La même situation se reproduit lors d’une autre AG encore, cette-fois-ci sur la question de l’accès des facteurs contractuels à la vente des quartiers (AG n°2). La délégation représentant le syndicat au CF est mandatée pour demander qu’une position soit prise sur cette question lors du CF suivant.
Le canal par lequel s’effectue la remontée des demandes du syndicat auprès des instances fédérales est le CF. Le syndicat envoie systématiquement une délégation au conseil fédéral. Par ailleurs, deux militantes du syndicat étudié sont élues au BF, Patricia élue lors du congrès fédéral de 2002 et Christine élue pour un premier mandat lors du congrès fédéral de 1999 et réélue pour un second mandat en 2002. Les membres du BF ne sont pas élus pour représenter leur syndicat, ils ne sont pas responsables devant celui-ci, mais devant l’ensemble des syndicats de la fédération représentés au sein du CF. Néanmoins, les candidats au BF doivent être présentés par leur syndicat d’origine et doivent donc bénéficier de sa confiance, éventuellement avoir fait leurs preuves dans le syndicat. Les membres du BF se voient ainsi pris entre deux rôles, celui de décideur national et celui de représentant de leur organisation 309 . Lors d’une AG qui se tient en mars 2002, entièrement consacrée à la préparation du congrès fédéral prévu deux mois plus tard, les candidatures présentées par le syndicat pour l’élection au BF sont mises en discussion. Cette discussion est l’occasion pour les militants d’adresser des critiques à Christine qui termine son premier mandat : elle n’aurait pas joué le rôle de relais attendu, en faisant tout à la fois monter et descendre des informations, en « [faisant] remonter à la fédé la vision de Sud X ». À travers les critiques qui sont formulées, il apparaît que l’élue au BF est considérée comme devant assumer un rôle de représentante de son syndicat d’origine dans les instances fédérales (AG n°5).

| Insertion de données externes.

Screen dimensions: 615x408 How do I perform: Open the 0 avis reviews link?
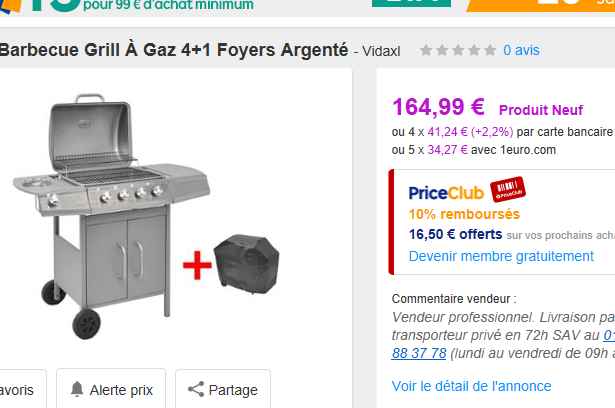pyautogui.click(x=521, y=50)
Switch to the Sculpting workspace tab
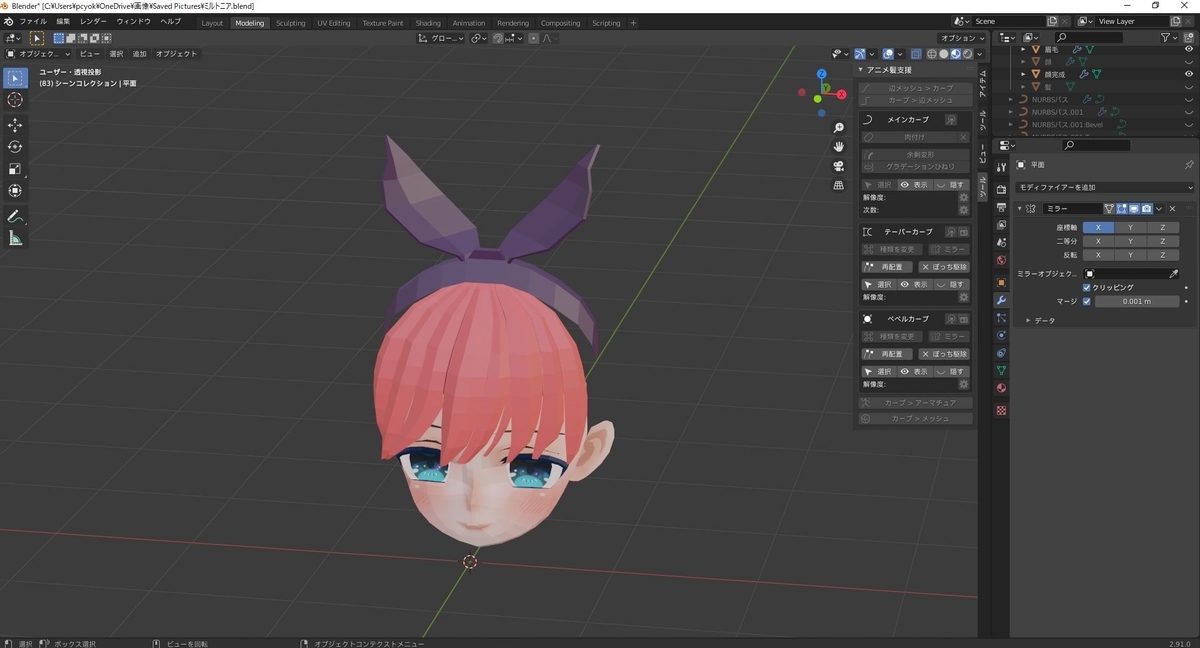 290,23
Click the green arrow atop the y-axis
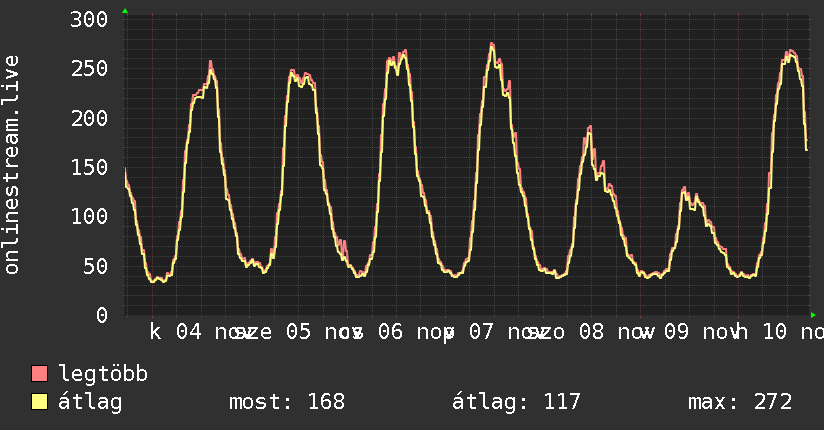Screen dimensions: 824x430 click(x=125, y=11)
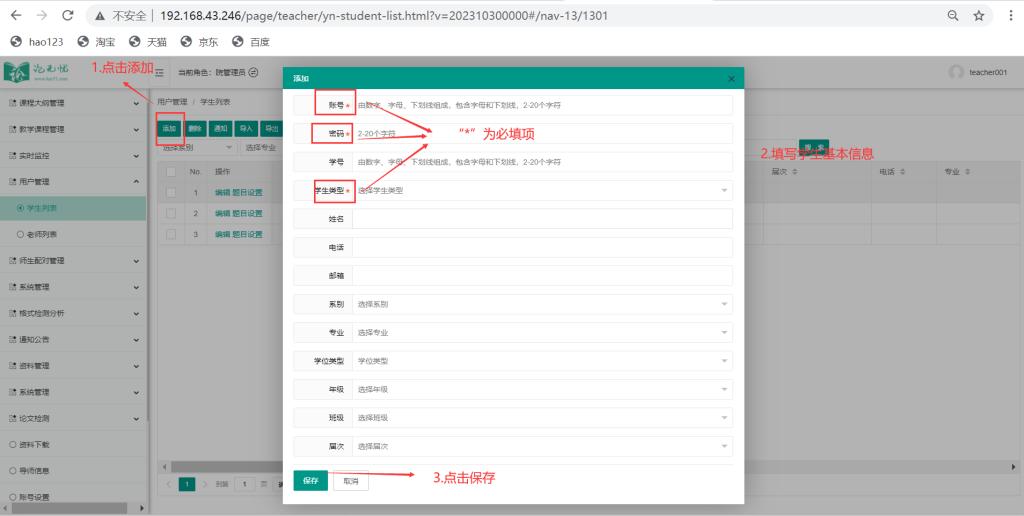Open the Chrome three-dot menu
Screen dimensions: 1024x516
pos(1007,16)
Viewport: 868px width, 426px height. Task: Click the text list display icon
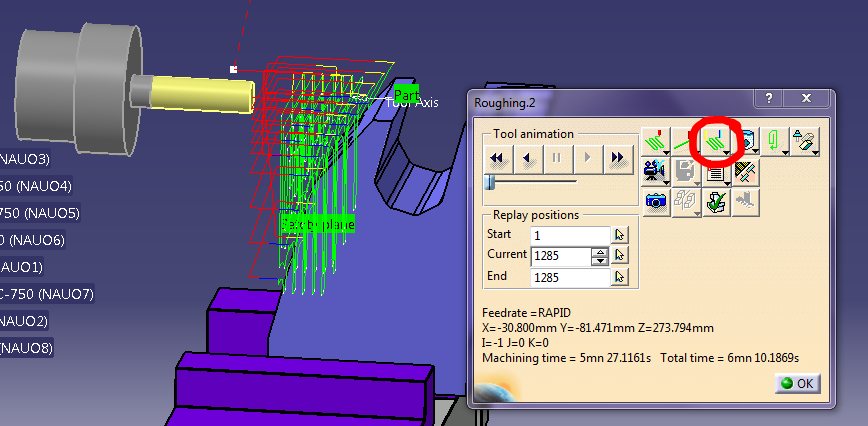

La prédominance d’une logique de fonctionnement descendante en matière d’impulsion de l’action syndicale, particulièrement nette dans le cas du syndicat étudié, est en partie liée à une situation d’asymétrie de ressources (forces militantes, temps, vision globale des choses, proximité avec les lieux de décision, etc.) entre les instances fédérales et les militants locaux. Elle peut être aussi liée à une rupture inaccomplie ou imparfaitement accomplie avec la centralisation initiale du fonctionnement de la fédération Sud-PTT (développement départemental à partir d’un noyau fondateur parisien).
Si l’initiative fédérale est prépondérante, il ne s’agit bien que d’une initiative. La décision fédérale est du ressort des syndicats qui valident ou non les propositions fédérales lors des comités fédéraux. Il est d’ailleurs fréquent que les militants fédéraux soient désavoués (ce fut par exemple le cas sur la question des délégués du personnel, la majorité des syndicats s’opposant à ce que la fédération engage une action pour demander l’organisation d’élections de DP à la Poste et à France Télécom). Si le pouvoir d’initiative est un pouvoir de fermeture de l’espace de décision, il n’engage pas pour autant une dépossession totale des syndicats de leur pouvoir de décision.
Pierre-Éric Tixier formule le même constat par rapport aux membres du bureau national de la confédération CFDT : « Les membres du BN sont pris en permanence dans un double rôle : ils sont à la fois représentant de leur organisation et décideurs nationaux » (TIXIER 1992, p. 185).